⟨
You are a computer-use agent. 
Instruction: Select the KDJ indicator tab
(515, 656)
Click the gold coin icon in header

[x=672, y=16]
⟩
⟨
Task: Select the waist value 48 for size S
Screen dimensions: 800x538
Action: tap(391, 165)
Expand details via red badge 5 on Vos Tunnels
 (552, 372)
⟩
Can you write out the records from the line containing "You are a computer-use agent." through the line containing "[x=672, y=16]", inclusive, with "gold coin" swapped for "silver coin" and nothing else changed?

__Full solution__:
You are a computer-use agent. 
Instruction: Select the KDJ indicator tab
(515, 656)
Click the silver coin icon in header

[x=672, y=16]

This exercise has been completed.